Records provided:
☆ ☆ ☆ ☆ ☆ ☆ ☆

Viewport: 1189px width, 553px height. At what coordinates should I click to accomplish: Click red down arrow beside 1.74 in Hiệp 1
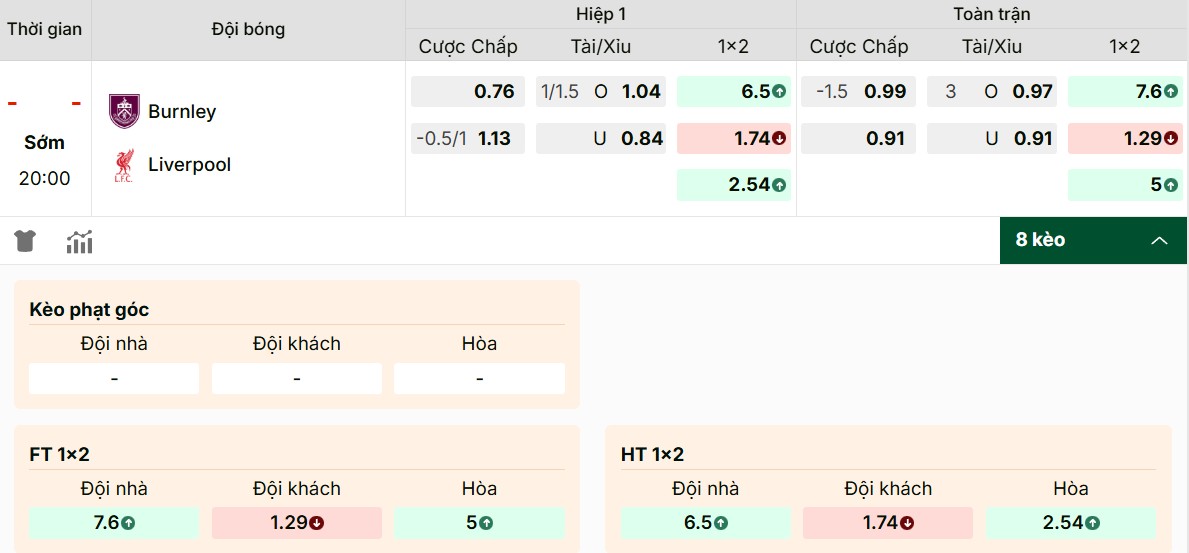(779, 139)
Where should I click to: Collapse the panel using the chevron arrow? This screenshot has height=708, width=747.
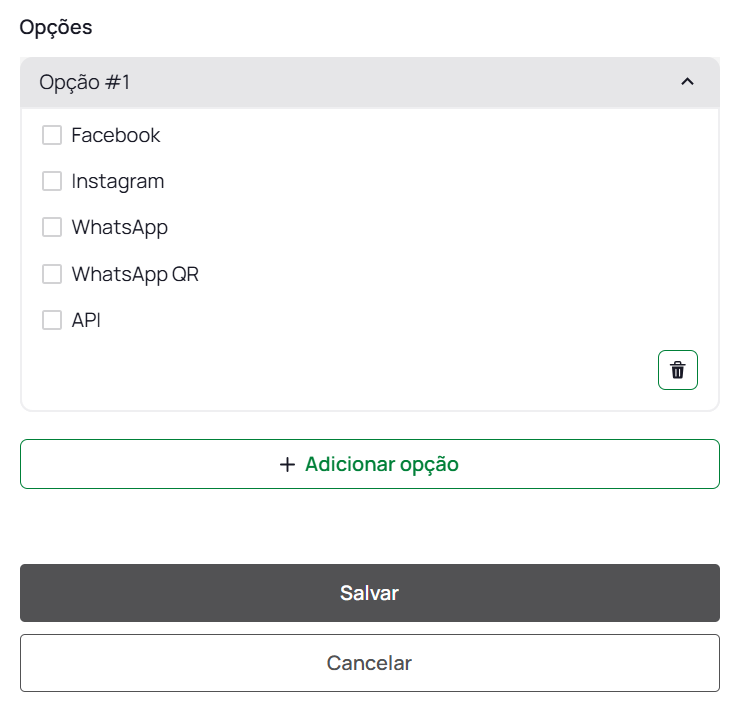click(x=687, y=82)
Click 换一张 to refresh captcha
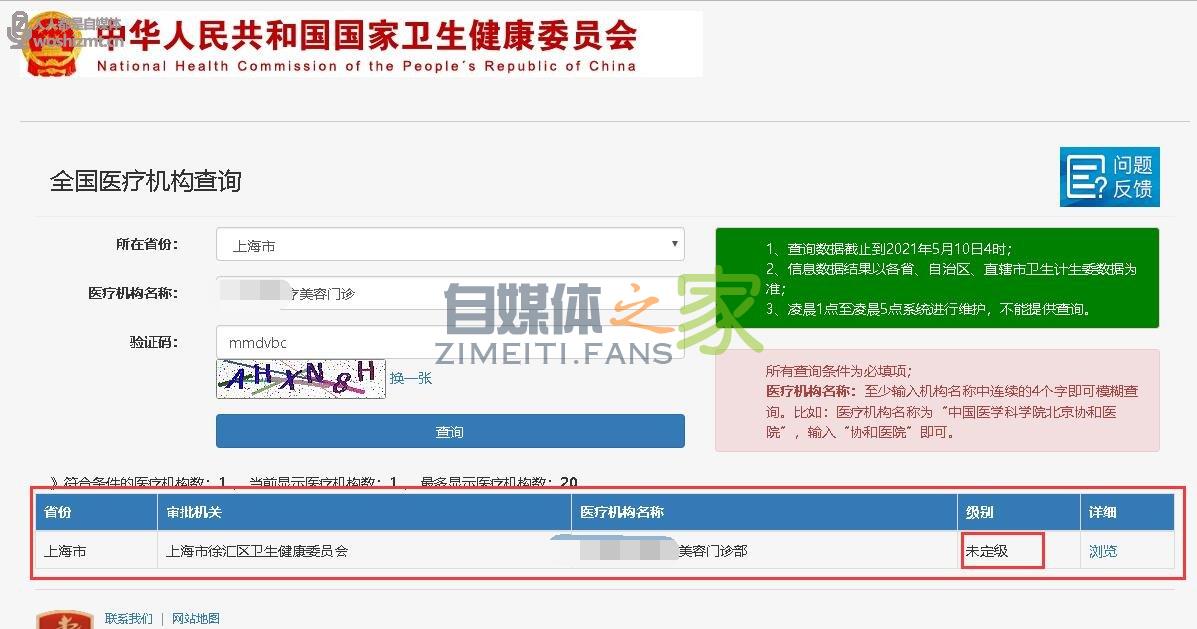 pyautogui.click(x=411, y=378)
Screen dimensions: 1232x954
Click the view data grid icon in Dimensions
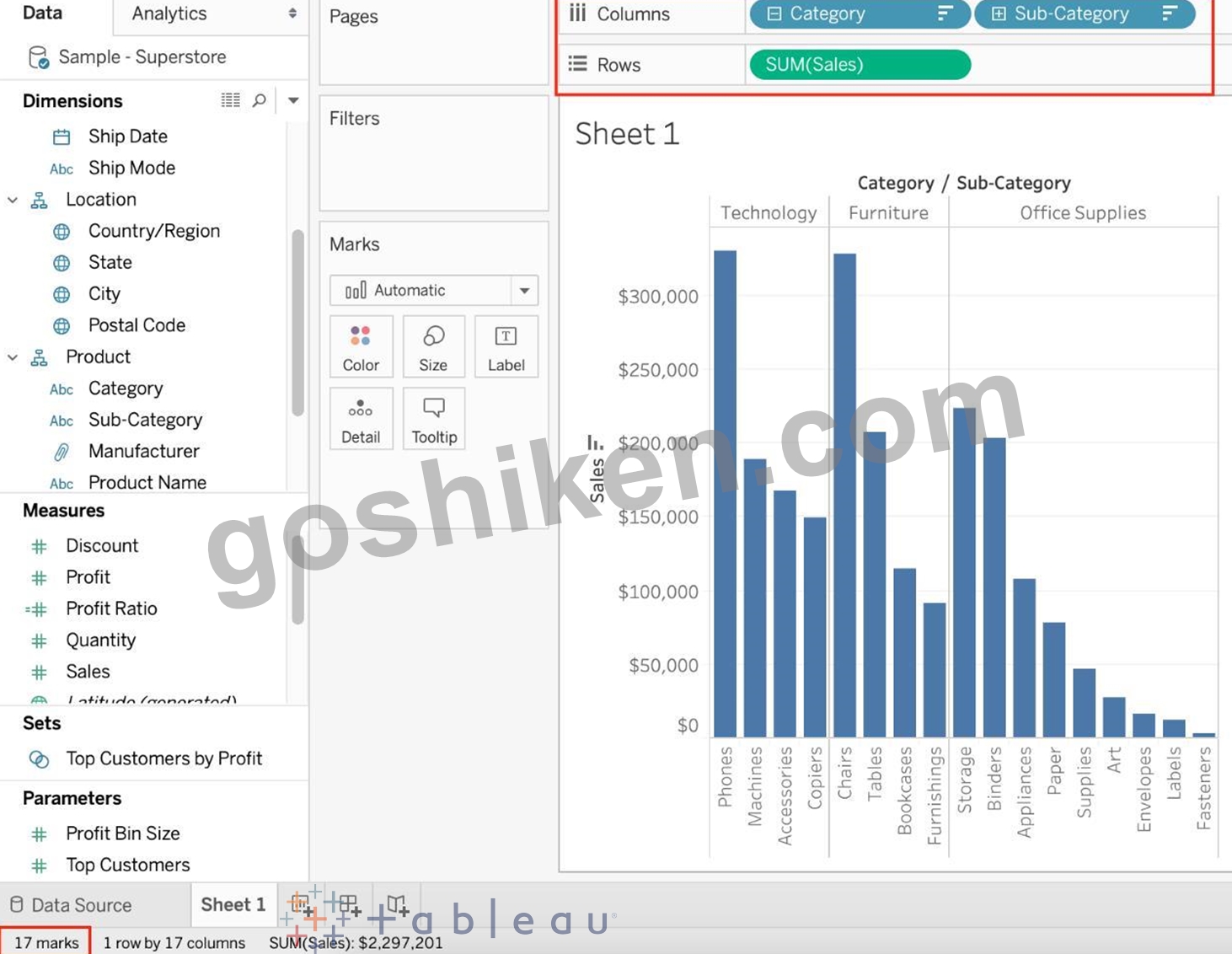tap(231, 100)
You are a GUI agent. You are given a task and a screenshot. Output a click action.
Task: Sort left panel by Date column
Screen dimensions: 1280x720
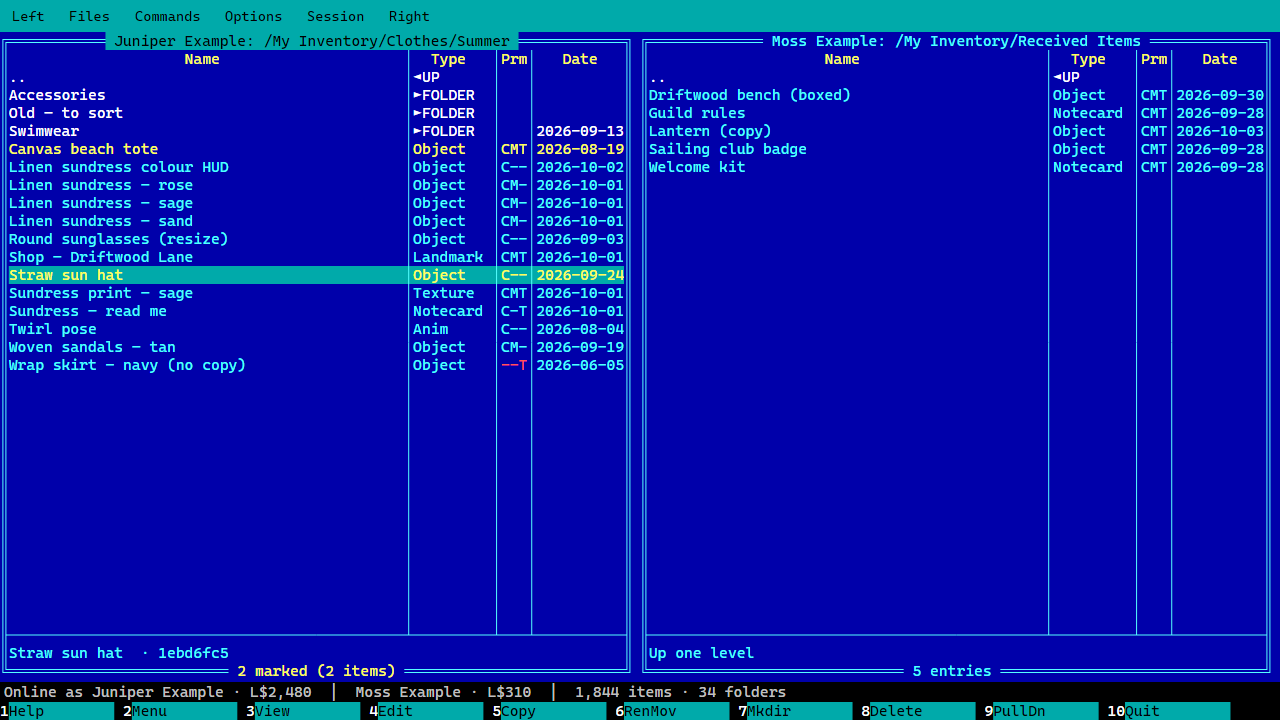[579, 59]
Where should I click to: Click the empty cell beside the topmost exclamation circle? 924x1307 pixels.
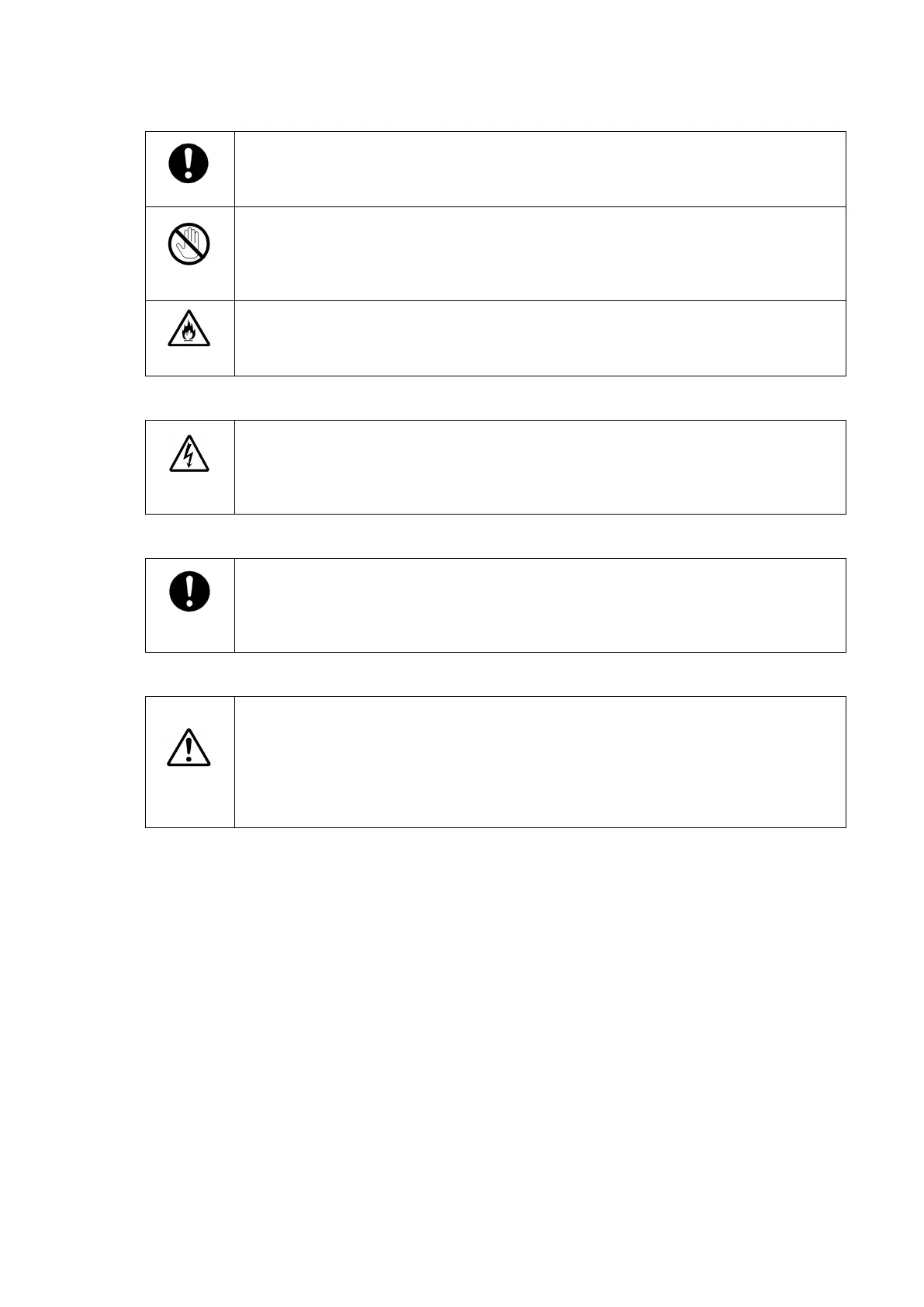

☆ ☆ ☆ ☆ ☆ ☆ ☆

Exercise instructions:
Using the listing above, write out exactly the lines from the one that holds "You are a GUI" through the last line, both included, and omit pictures.

Output:
You are a GUI agent. You are given a task and a screenshot. Output a click action.
Task: Sort left panel by Date column
Screen dimensions: 1280x720
[579, 59]
Where should I click to: Click the empty cell beside the topmost exclamation circle? 924x1307 pixels.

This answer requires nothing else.